Saturday 23 April 2011

pure ramble

As I inched sluggishly along the treadmill of the Maycomb County school system, I could not help receiving the impression that I was being cheated out of something. Out of what I knew not, yet I did not believe that twelve years of unrelieved boredom was exactly what the state had in mind for me.

So said Scout in To Kill a Mockingbird. And so I guess I am being absolutely unoriginal, however just as miserable about where I am heading in life. I did have a rare really good day at work, but I am just as confused about how and why. i hope it will repeat next week and the week after and the one after and so on.
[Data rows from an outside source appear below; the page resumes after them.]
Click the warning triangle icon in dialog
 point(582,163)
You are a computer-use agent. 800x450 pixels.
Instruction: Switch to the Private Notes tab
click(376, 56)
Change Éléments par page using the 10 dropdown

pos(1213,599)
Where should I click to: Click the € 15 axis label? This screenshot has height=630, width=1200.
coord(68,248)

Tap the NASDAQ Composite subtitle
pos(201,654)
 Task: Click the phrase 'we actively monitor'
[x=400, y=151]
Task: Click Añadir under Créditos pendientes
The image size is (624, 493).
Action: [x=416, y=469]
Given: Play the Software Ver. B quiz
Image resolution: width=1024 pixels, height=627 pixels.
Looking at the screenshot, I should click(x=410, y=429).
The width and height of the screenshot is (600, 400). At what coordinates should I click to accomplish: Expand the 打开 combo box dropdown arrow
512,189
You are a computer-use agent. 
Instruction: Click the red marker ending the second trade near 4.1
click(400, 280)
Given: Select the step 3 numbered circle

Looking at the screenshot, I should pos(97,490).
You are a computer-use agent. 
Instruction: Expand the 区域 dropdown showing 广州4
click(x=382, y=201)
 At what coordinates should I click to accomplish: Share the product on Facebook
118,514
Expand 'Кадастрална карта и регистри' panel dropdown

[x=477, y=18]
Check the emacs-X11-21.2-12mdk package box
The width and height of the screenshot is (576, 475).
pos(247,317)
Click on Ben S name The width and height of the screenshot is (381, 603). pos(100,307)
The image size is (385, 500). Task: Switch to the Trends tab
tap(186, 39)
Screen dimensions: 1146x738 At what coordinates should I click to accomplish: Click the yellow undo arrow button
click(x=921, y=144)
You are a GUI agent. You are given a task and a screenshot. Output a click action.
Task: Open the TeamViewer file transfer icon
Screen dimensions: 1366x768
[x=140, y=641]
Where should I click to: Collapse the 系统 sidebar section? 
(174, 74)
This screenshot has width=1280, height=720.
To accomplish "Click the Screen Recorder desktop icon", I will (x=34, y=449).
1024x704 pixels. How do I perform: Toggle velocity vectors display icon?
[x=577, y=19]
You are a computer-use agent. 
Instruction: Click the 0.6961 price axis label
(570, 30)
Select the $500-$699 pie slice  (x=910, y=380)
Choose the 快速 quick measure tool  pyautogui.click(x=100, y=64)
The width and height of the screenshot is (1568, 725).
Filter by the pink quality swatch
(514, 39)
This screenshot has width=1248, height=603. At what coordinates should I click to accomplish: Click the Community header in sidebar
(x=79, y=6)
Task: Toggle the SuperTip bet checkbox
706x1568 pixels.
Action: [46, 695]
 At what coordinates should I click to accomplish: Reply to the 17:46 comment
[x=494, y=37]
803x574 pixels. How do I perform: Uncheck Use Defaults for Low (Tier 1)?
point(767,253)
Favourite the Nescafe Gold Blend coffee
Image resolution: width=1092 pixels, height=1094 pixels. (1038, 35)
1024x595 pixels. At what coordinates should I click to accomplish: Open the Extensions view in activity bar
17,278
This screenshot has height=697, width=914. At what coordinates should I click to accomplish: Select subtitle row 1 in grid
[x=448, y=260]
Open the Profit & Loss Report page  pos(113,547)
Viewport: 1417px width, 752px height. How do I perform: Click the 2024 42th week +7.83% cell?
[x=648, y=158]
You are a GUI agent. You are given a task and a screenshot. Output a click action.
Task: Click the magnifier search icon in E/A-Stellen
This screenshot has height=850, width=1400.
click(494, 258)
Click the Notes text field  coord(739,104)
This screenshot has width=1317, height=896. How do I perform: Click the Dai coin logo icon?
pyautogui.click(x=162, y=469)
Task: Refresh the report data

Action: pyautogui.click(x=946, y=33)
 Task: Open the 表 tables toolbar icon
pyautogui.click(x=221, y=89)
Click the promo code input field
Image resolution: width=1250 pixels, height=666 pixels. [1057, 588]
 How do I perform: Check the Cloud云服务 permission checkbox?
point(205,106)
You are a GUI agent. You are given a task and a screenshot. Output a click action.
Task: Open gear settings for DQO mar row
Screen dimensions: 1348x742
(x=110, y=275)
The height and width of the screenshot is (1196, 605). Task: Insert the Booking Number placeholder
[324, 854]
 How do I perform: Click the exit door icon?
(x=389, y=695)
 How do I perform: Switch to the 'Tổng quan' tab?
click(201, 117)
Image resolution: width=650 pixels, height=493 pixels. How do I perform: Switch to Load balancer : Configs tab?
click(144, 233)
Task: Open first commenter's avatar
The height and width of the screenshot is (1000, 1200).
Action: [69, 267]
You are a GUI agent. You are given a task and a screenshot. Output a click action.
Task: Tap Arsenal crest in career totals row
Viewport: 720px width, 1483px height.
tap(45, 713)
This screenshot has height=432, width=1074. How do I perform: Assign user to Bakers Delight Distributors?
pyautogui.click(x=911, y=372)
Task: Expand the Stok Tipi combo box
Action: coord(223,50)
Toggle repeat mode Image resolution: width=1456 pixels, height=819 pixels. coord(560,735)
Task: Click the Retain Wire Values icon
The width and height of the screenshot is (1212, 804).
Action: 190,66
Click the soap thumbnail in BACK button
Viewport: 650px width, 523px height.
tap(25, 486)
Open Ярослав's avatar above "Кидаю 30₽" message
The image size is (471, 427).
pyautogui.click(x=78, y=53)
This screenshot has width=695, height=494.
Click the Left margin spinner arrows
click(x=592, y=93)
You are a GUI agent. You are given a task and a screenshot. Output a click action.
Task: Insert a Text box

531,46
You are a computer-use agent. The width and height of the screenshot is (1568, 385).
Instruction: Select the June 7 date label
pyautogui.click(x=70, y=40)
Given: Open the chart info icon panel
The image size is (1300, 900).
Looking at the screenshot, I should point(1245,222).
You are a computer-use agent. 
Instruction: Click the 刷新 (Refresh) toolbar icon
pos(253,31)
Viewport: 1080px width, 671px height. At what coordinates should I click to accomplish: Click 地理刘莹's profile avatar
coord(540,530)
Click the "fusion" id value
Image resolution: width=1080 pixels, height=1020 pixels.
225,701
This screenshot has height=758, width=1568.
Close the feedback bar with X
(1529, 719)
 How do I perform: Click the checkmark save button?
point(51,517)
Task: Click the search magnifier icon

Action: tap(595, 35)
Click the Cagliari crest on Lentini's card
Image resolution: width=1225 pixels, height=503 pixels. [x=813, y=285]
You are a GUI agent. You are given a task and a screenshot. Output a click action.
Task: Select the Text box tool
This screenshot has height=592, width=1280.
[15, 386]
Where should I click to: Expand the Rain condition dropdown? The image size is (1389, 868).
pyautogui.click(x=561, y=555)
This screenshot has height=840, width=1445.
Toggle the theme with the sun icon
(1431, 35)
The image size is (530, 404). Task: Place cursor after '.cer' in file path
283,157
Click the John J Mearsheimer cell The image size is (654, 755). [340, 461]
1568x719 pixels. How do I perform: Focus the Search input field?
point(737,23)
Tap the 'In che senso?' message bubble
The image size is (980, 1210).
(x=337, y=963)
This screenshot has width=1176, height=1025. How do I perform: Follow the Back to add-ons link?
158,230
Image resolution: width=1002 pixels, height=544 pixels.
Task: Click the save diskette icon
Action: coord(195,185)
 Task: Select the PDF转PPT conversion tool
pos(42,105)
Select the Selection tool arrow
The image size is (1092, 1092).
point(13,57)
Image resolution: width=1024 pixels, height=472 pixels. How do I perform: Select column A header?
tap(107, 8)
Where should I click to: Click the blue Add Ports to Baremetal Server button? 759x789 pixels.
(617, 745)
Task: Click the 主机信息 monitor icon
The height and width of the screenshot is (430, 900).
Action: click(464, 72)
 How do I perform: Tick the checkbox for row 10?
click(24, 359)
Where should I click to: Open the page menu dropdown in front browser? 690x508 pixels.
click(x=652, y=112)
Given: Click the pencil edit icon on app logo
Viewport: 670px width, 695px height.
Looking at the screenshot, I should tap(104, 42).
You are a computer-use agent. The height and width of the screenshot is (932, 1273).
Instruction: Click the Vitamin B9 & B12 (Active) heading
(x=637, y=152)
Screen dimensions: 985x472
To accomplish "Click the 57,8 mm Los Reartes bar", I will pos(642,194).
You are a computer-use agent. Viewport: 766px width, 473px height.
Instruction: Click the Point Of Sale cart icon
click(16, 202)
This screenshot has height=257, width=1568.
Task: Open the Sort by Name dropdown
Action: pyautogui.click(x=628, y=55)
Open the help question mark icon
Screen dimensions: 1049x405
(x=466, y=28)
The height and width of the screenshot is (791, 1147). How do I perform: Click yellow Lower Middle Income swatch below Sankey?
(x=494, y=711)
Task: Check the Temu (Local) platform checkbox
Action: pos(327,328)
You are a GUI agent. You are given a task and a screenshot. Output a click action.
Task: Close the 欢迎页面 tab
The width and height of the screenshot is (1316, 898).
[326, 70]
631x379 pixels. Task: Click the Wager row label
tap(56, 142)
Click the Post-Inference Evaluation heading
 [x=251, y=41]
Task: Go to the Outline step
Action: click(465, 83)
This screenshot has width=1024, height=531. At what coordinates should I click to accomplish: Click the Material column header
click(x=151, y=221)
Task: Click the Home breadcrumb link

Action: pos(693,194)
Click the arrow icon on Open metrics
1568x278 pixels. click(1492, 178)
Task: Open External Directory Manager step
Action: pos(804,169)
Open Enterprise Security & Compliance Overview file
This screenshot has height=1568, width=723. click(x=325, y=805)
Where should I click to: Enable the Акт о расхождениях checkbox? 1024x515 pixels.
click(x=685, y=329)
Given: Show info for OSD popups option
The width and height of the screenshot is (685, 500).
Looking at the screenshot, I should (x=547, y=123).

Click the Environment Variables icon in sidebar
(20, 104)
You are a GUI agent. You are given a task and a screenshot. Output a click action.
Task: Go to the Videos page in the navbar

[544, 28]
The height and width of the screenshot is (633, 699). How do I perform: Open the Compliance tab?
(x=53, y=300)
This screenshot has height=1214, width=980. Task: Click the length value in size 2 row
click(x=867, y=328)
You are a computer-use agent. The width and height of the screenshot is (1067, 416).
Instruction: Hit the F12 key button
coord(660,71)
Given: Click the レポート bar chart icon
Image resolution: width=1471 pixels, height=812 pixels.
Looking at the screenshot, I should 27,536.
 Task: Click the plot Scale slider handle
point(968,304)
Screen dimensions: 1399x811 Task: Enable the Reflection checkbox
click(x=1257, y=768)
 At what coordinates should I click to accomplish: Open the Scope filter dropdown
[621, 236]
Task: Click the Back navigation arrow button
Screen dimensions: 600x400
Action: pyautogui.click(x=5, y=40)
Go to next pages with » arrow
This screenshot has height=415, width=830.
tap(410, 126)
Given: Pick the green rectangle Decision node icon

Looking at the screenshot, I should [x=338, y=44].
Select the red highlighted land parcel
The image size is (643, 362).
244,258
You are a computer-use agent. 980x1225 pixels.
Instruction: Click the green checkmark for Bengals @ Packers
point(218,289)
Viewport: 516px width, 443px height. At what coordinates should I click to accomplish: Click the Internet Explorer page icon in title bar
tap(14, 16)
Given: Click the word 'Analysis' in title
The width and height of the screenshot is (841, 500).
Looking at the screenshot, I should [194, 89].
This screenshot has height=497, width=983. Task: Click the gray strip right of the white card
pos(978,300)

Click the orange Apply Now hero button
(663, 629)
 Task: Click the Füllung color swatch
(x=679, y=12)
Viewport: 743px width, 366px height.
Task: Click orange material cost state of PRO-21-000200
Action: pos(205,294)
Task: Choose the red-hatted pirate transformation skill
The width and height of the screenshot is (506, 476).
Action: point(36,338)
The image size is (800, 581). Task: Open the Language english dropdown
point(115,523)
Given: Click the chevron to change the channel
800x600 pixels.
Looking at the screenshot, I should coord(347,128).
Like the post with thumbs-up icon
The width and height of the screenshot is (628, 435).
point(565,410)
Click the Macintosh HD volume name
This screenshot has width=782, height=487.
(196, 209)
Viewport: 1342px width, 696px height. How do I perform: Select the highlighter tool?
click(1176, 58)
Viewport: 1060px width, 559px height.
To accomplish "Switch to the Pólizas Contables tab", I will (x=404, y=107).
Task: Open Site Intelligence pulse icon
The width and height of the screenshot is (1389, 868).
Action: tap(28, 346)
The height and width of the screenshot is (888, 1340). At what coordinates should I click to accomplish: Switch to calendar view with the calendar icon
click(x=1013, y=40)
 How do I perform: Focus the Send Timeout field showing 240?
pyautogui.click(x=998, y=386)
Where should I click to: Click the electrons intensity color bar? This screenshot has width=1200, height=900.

But then there are times where I have a feeling that I am missing out on something in life. maybe it is just that i don't have my family at an arms length, or that sense of isolation that i believe people feel even amidst the people who love them most, because we know that when the time comes, we will be alone. that there is only one person who can be guaranteed to be with us, understand our truest inner most joys and turmoils and that person is us - and this fact, this isolation makes all relationships and all security blankets of a house, a job, and friends just something to enjoy in this moment; and with not a security blanket. and it is ok, just as fair, to live for this moment; but we as a society seem to live under some hypnotism, because no one really believes we are living from moment to moment; look around you and everyone (and me) have plans and security blankets to last me till the day i die. at some level it is always a shock to find that my legs will have to carry my weight, and while help will come, as it always does, it comes in a shape and form that we don't expect it in - that we were not depending upon. and this is what i mean, when i say i have a feeling that i am blind to something very obvious, that i am missing out on something that should be mine.